Durante los últimos veinte años, los resultados de las elecciones fueron absolutamente previsibles, el predominio del MAS y la debilidad de los partidos opositores marcaban la tendencia ratificada con los sucesivos triunfos del Movimiento al Socialismo con mayorías absolutas; en cambio, en las elecciones que se avecinan en los próximos días, los resultados son verdaderamente imprevisibles. Recordemos que una de las premisas básicas de la democracia es la afirmación de “certeza en las reglas e incertidumbre en los resultados”; esto significa, para los comicios del 17 de agosto, que se prevén mínimas certezas en medio de la precariedad institucional, y una elección pluralista con posibilidades de alternancia en el poder.
Así, el Órgano Electoral con bastantes tropiezos internos y ataques externos, está realizando denodados esfuerzos para garantizar las condiciones para la realización de las elecciones y tratar de recuperar la confianza de la ciudadanía que; por su parte, genera una serie de iniciativas propias para controlar el proceso.

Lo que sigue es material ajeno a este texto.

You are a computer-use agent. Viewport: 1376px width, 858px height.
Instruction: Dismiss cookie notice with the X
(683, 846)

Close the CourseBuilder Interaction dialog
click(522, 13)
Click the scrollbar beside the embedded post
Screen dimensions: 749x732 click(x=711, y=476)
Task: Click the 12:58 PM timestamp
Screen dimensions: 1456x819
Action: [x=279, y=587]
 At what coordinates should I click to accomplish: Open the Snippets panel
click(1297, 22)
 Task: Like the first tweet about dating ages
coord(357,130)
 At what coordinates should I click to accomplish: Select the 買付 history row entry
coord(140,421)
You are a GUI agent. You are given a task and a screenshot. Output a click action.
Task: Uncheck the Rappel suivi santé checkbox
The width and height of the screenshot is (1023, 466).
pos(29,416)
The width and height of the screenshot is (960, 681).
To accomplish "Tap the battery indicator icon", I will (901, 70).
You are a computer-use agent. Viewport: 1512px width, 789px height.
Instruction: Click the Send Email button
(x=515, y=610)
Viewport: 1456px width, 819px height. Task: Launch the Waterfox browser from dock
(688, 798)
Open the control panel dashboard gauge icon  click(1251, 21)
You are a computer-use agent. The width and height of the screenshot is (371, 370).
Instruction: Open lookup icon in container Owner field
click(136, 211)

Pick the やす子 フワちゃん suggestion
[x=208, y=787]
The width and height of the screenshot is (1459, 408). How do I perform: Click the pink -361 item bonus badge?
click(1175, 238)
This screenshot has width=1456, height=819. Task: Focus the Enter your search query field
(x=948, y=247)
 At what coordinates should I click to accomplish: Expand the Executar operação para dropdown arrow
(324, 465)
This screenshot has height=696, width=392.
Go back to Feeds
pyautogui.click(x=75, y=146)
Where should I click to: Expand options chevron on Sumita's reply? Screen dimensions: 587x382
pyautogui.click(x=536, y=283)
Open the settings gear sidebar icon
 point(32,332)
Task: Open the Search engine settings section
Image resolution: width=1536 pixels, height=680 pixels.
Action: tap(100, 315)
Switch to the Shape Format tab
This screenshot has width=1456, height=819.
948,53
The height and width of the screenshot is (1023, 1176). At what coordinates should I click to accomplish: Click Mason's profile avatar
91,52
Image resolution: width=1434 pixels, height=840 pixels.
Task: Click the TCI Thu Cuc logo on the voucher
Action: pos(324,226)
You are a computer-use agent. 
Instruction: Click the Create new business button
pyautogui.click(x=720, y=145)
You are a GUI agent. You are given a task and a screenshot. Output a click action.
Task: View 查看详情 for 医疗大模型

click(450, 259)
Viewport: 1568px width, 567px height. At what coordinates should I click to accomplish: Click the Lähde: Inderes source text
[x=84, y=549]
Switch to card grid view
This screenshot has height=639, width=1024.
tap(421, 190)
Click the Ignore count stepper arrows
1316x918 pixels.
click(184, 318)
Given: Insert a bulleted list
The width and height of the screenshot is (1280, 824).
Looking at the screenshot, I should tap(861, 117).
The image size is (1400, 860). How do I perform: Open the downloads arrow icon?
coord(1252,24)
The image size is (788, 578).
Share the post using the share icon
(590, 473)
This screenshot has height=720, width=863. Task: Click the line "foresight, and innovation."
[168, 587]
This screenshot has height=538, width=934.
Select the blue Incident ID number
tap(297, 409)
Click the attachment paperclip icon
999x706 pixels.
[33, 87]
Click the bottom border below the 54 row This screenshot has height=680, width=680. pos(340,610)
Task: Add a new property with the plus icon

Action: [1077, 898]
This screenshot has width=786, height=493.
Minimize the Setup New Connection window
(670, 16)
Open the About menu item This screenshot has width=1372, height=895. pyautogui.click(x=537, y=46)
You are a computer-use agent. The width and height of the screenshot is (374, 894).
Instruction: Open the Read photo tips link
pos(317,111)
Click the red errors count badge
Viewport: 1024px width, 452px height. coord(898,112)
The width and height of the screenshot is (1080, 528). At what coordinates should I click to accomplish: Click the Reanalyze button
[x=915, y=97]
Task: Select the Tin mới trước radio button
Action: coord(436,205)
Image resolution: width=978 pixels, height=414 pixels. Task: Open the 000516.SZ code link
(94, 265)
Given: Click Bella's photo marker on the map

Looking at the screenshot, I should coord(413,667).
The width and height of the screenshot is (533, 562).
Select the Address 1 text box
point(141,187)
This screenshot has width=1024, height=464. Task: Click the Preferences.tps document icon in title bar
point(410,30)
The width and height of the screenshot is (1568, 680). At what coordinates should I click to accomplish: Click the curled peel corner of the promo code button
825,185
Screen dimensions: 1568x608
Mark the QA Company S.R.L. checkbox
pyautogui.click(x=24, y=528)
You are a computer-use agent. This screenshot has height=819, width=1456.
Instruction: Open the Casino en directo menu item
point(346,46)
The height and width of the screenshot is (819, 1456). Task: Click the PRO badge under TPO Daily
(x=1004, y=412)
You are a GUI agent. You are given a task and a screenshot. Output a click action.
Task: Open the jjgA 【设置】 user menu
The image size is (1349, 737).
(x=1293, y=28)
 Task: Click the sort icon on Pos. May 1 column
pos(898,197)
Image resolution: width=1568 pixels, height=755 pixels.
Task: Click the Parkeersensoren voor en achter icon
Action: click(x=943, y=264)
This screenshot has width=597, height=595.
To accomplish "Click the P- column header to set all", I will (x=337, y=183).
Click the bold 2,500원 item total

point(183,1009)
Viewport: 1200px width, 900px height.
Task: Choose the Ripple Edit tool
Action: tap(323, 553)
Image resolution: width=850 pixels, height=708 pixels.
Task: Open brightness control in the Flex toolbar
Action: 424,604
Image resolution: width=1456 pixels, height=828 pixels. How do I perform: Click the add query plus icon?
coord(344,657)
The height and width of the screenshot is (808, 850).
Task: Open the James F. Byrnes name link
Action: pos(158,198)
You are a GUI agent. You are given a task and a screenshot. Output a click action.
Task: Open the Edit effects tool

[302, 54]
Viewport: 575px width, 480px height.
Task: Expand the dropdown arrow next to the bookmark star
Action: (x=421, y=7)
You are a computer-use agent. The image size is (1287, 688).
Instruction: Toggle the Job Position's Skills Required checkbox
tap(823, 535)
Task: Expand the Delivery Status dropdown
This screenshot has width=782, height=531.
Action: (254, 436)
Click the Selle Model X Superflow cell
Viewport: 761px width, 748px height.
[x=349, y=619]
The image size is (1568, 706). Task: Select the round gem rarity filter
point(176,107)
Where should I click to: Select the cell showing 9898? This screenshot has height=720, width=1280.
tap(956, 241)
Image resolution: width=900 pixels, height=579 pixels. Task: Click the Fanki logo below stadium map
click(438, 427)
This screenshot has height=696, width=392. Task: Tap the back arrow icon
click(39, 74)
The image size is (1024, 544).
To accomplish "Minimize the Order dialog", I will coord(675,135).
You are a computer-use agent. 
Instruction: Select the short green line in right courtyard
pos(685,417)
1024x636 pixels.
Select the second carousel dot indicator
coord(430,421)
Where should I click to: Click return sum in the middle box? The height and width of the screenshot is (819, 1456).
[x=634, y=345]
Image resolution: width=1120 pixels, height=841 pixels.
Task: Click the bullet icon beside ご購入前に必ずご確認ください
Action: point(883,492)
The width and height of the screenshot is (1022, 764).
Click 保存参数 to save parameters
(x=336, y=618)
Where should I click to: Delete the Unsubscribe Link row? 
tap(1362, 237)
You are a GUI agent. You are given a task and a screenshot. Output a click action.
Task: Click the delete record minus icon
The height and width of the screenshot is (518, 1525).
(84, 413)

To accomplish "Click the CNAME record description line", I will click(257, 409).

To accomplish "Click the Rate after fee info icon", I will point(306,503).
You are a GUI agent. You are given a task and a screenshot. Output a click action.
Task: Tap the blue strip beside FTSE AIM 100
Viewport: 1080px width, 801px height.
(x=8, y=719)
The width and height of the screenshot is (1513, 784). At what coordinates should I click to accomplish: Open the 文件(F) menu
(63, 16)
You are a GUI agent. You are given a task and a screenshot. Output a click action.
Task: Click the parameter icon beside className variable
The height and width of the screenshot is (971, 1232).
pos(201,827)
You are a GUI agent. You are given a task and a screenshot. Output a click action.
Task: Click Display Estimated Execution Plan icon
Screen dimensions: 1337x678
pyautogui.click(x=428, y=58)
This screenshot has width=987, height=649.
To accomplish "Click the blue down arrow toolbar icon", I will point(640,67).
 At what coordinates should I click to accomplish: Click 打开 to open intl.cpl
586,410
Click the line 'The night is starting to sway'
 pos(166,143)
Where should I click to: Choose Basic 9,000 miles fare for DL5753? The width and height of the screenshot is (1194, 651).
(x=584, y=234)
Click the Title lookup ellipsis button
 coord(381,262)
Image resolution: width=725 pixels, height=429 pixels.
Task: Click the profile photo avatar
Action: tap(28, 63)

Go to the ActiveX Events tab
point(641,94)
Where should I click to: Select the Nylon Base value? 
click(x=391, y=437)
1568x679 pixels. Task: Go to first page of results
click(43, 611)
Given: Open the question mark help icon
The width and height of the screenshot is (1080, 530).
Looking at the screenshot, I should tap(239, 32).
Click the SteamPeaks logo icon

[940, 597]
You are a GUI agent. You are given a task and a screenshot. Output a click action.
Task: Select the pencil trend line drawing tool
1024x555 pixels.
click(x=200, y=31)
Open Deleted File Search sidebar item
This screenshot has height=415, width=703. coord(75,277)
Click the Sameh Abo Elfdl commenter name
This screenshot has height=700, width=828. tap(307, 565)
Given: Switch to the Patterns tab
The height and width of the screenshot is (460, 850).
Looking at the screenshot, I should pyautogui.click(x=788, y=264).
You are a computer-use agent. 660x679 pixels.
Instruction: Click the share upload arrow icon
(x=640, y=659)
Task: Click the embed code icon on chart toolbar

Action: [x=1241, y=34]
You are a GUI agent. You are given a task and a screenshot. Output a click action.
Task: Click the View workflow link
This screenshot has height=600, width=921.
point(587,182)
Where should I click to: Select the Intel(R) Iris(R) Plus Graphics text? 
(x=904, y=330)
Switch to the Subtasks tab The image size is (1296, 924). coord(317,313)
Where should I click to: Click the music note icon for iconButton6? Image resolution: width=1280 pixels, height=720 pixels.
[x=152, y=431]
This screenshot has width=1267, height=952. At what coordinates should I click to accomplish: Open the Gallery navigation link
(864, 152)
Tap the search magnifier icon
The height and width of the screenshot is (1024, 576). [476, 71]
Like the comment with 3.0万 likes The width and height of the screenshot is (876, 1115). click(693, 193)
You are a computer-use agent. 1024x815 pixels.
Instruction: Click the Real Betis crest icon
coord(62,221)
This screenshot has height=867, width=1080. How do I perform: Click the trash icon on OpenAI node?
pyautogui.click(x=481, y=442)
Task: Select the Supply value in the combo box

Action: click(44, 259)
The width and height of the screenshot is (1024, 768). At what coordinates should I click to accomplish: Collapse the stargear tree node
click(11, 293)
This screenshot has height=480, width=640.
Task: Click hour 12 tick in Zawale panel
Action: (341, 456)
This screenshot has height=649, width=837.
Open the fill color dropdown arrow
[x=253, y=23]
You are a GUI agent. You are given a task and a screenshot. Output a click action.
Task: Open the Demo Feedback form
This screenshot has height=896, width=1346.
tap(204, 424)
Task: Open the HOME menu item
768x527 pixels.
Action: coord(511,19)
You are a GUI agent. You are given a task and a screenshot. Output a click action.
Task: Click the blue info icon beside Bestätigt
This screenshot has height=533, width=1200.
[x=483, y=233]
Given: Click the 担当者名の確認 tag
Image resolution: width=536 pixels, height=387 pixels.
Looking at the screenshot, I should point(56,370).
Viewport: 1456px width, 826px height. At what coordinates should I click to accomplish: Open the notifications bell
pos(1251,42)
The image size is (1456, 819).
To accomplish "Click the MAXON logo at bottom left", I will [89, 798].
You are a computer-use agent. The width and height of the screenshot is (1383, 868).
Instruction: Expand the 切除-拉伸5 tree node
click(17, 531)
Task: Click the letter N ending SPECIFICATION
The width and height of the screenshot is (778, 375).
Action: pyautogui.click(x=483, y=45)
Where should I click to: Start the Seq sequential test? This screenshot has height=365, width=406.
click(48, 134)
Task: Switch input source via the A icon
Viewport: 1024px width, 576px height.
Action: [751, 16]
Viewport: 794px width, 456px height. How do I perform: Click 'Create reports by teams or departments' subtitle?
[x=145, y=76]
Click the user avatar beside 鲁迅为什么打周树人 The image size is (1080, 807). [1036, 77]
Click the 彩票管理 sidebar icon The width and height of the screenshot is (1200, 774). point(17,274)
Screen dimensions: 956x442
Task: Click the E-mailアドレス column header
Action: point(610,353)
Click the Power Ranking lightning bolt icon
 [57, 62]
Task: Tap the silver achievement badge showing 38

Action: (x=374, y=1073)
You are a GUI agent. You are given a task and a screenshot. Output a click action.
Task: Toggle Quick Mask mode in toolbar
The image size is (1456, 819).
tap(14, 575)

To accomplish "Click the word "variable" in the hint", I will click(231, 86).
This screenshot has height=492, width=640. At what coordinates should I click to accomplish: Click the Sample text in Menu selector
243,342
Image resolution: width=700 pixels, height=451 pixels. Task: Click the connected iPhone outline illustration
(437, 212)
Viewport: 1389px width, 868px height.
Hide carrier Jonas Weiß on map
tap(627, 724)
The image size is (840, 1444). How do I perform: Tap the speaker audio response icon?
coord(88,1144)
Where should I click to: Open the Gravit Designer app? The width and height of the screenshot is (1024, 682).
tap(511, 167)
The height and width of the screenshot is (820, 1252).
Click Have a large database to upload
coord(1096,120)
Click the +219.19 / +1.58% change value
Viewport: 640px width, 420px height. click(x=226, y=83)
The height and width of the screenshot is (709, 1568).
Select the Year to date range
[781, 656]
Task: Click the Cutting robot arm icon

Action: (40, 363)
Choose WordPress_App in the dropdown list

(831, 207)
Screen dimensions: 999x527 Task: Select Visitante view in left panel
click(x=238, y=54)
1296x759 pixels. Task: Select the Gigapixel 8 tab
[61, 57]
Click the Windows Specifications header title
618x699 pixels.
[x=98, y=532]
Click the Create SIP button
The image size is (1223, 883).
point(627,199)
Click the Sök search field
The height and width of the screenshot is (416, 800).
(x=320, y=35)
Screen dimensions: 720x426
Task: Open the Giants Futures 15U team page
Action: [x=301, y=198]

El viraje respecto a la habitual configuración del tablero electoral es consecuencia de varios factores estructurales y coyunturales. En primer lugar, la crisis económica y la debacle de la gestión económica del MAS, cuyos primeros indicadores se reflejaron a mediados de la anterior década; sin embargo, eclosionaron en los últimos años afectando de manera directa a las condiciones de vida de la población, y se expresan de manera flagrante en la elevación de la canasta familiar, la escasez de dólares, productos importados y combustible, el cierre de empresas y el desempleo, entre muchas otras; por estas razones, se ha generado una gran expectativa en la población respecto a las “propuestas de solución” que ofertan los actuales candidatos, sobre todo opositores al actual gobierno.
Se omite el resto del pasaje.